Petitioner was arrested, tried, and convicted upon a charge of battery alleged to have been committed in the city of Los Angeles. The trial took place before a justice of the peace who styles himself ex officio police judge of the city of Los Angeles, and who appears to have been acting as such police judge by designation of the mayor, in pursuance of the so-called Whitney act, which it was intimated in the first decision in People v. Toal, 23 Pac. Rep. 203, applied to the city of Los Angeles. The claim of petitioner is, that his imprisonment is illegal, because, under the freeholders’ charter of 'Los Angeles the police court thereby created had exclusive jurisdiction of the offense with which he was charged, and consequently that Lockwood, a justice of the peace, designated under the Whitney act, had no jurisdiction. The final decision in the Toal case (filed *633August 4th, ante, p. 333) disposes of this contention. It is there held that the charter provisions concerning the police court'are void; that such court had no jurisdiction in any case, and necessarily no exclusive jurisdiction.

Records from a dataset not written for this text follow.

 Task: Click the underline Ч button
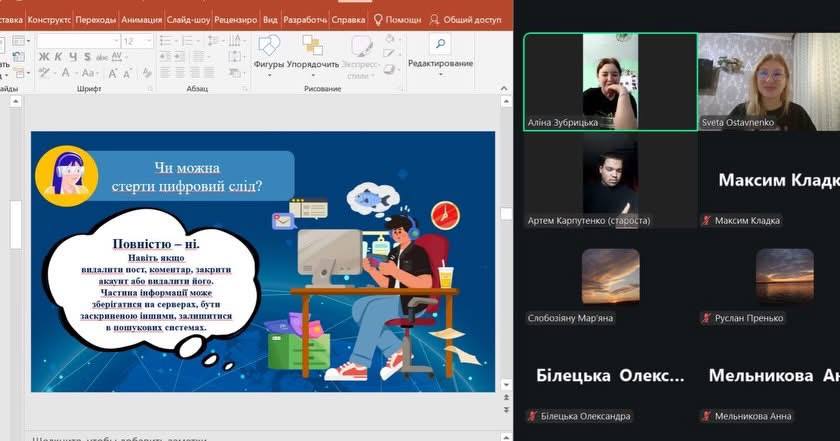[72, 57]
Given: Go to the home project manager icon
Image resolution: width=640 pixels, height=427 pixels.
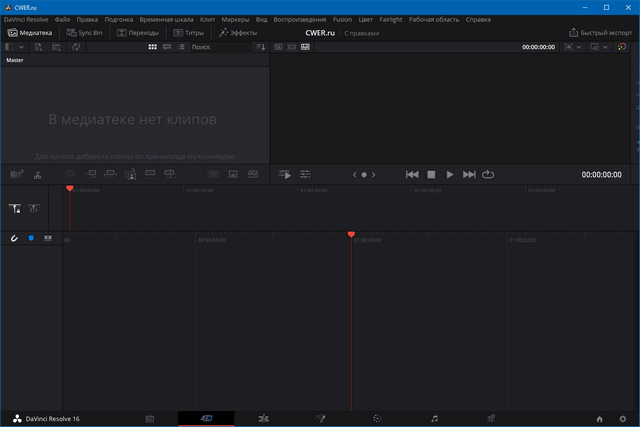Looking at the screenshot, I should coord(599,418).
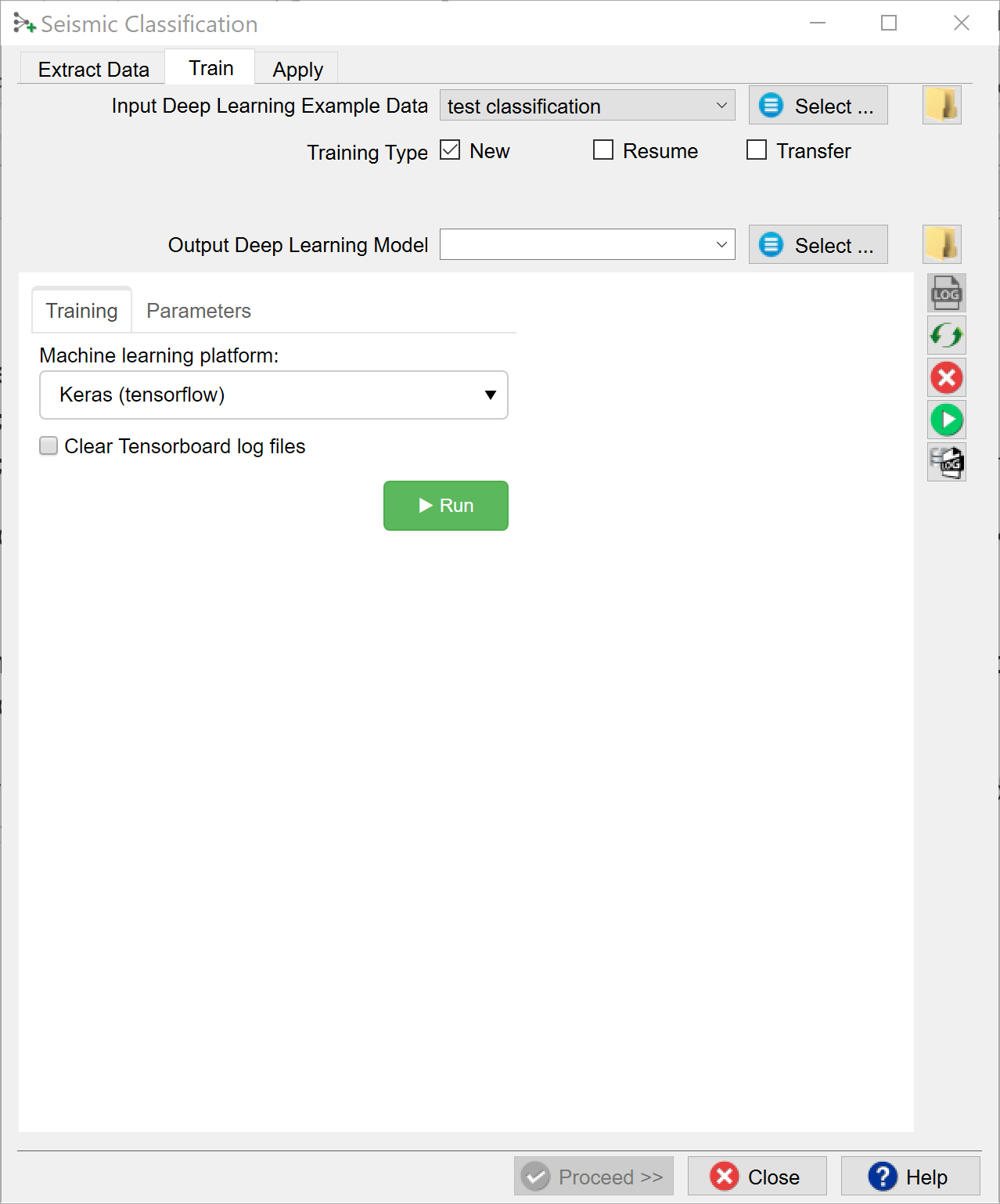The width and height of the screenshot is (1000, 1204).
Task: Enable Clear Tensorboard log files
Action: (x=49, y=446)
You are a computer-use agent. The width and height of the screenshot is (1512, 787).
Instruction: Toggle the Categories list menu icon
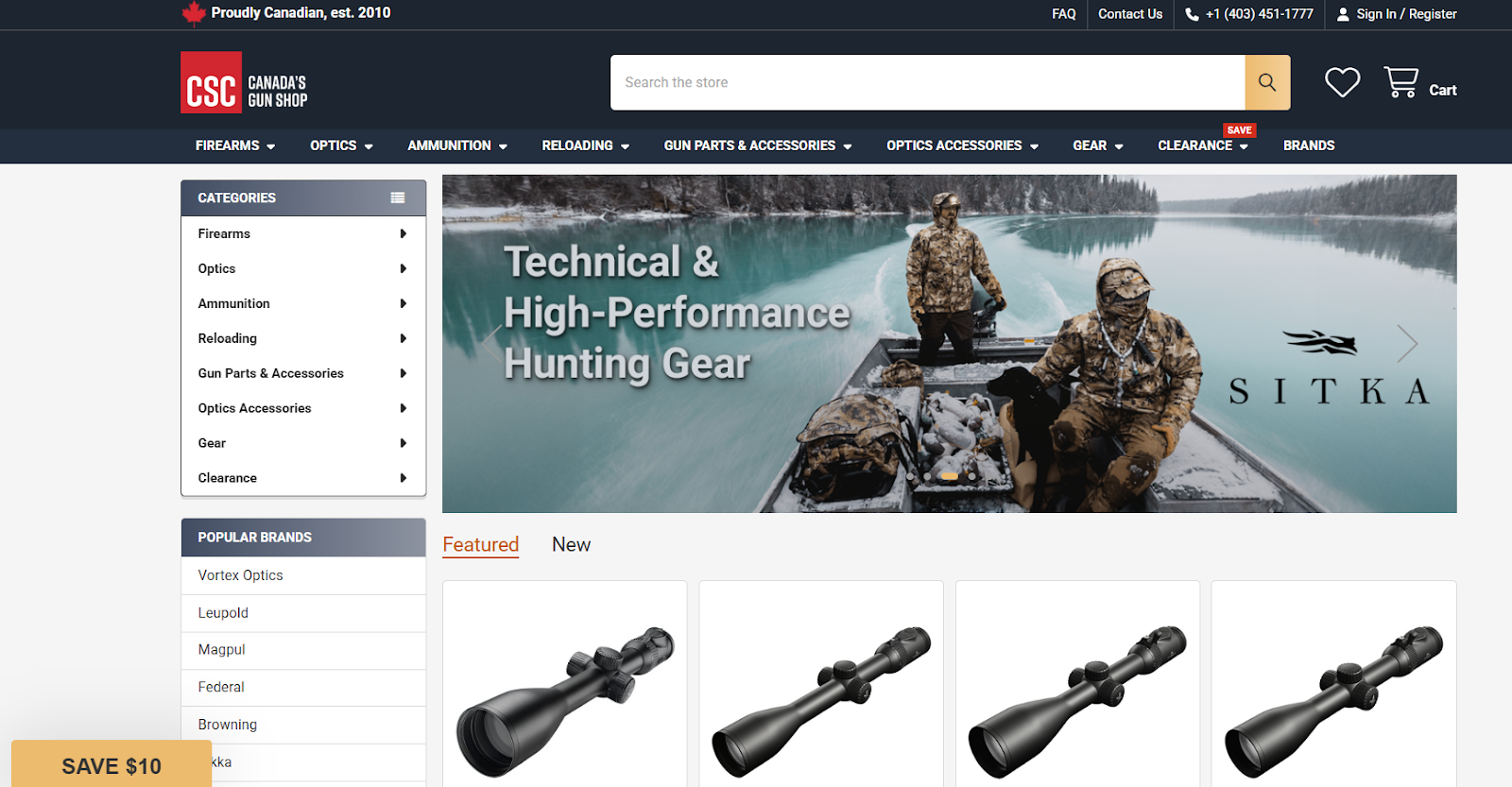[398, 197]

It is conceded that Lockwood was a justice of the peace. As such, he had jurisdiction of the offense of battery, and his judgment in this case is none the less valid because he styled himself ex'officio police judge of Los Angeles, thereby claiming to exercise his authority under the Whitney act. Conceding that the Whitney act does not apply to Los Angeles, — and it seems it does not,— the justice of the peace had authority to act, and his judgment is valid.
Writ discharged and prisoner remanded.
Fox, J., Works, J., Paterson, J., Thornton, J., and Sharfstein, J., concurred.